A clear, descriptive URL optimized for search engines allows potential customers to easily find and understand the content they seek on your website.
Whether you’re building a website or just surfing the web, you’ve probably come across many different URLs. While they may seem like random strings of characters, URLs actually have a specific structure and parts that serve important purposes.
In this guide, we’ll break down the anatomy of a URL piece-by-piece to help you understand exactly what each component does.
With this knowledge, you’ll be able to create better, more optimized URLs for your own sites as well as evaluate the URLs you encounter across the internet.
What is an SEO URL Structure?
SEO URL Structure refers to creating clean, easy-to-read URLs for a website that are optimized for search engines. The goal is to have URLs that accurately reflect the content on the page and are formatted in a way that search engines can easily crawl, index, and understand. Generally, an SEO-friendly URL structure involves:
- Using keywords that describe the page content
- Separating words with hyphens instead of underscores or spaces
- Avoiding stop words like “a”, “the”, etc.
- Keeping the URL path short and directory-like
- Using lowercase letters
- Eliminating special characters
- Creating unique URLs for each page
- Implementing a consistent structure across the site
Having an SEO URL structure is important for search engine optimization because it helps search bots understand what a page is about. This can improve rankings, click-through rates, and overall findability for site content.

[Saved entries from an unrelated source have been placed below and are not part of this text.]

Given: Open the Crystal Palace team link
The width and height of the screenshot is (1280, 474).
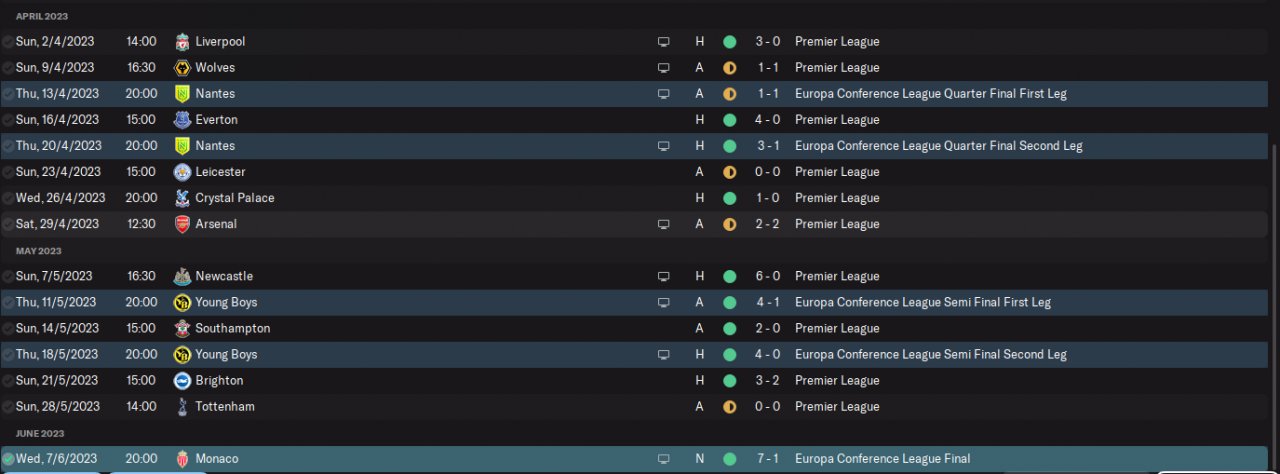Looking at the screenshot, I should click(235, 198).
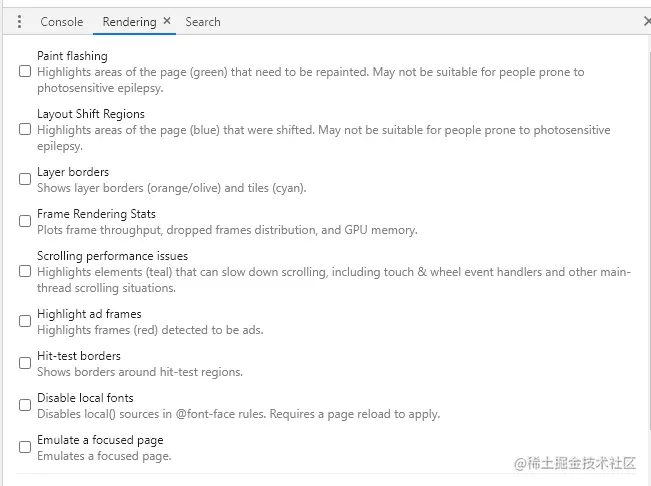Click the Hit-test borders label
651x486 pixels.
[x=79, y=356]
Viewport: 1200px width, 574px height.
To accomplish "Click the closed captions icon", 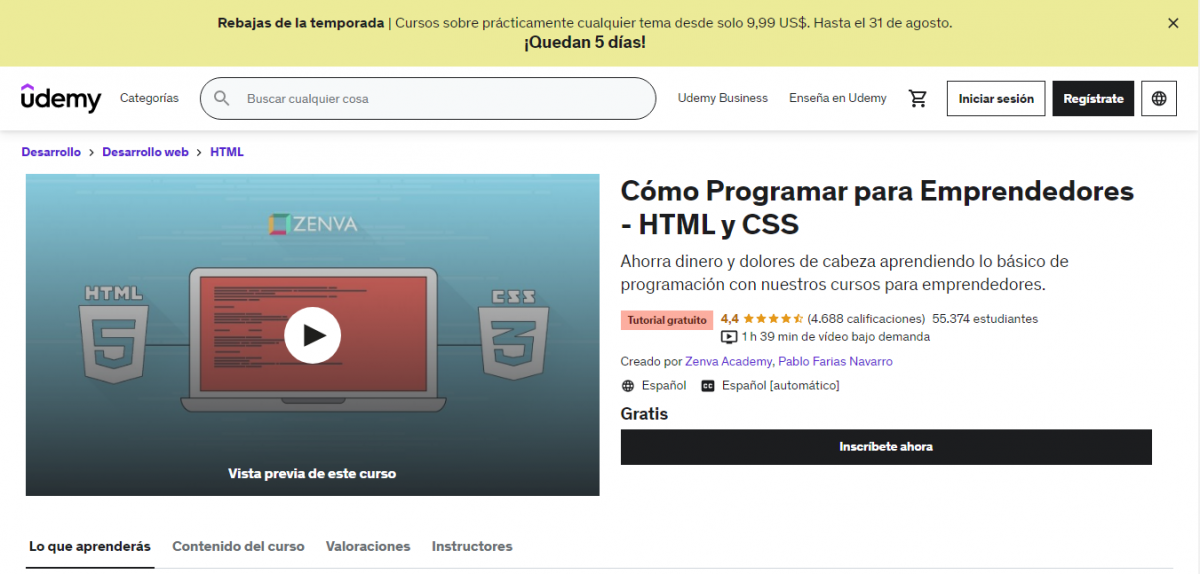I will (708, 386).
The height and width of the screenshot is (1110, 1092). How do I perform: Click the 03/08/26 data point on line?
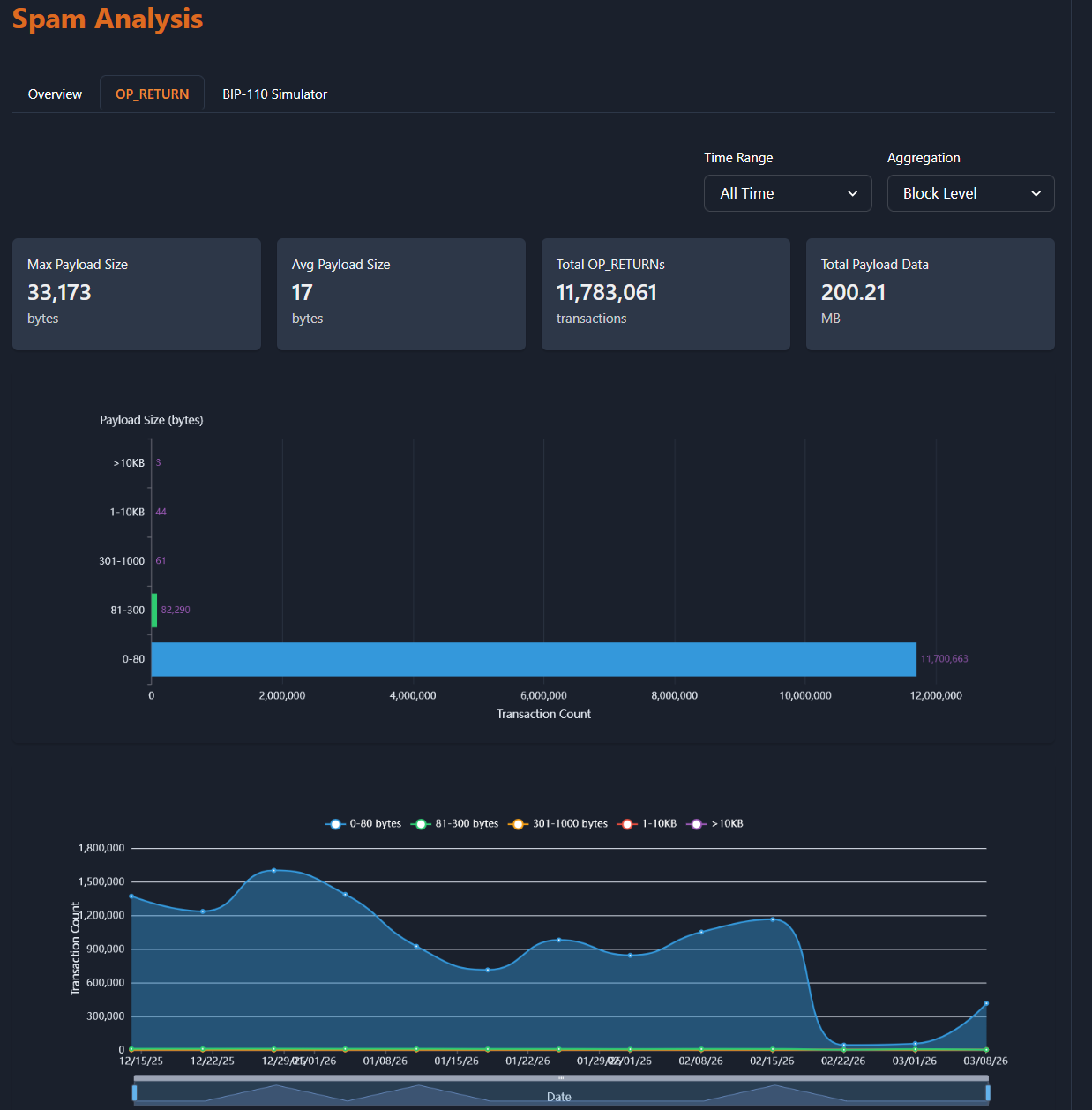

Structured URLs also create simpler, cleaner links that are easier for users to read and remember.
The Parts of a URL
The scheme refers to the protocol portion of a URL, typically appearing at the start of the URL. The scheme indicates what protocol a browser should use to access the resource on the web.
The most common schemes are:
- HTTP – Stands for Hypertext Transfer Protocol. This is the standard protocol used for accessing regular web pages. URLs with an HTTP scheme will begin with “http://”.
- HTTPS – Stands for Hypertext Transfer Protocol Secure. This is used for secure and encrypted communication over the web. HTTPS URLs begin with “https://”.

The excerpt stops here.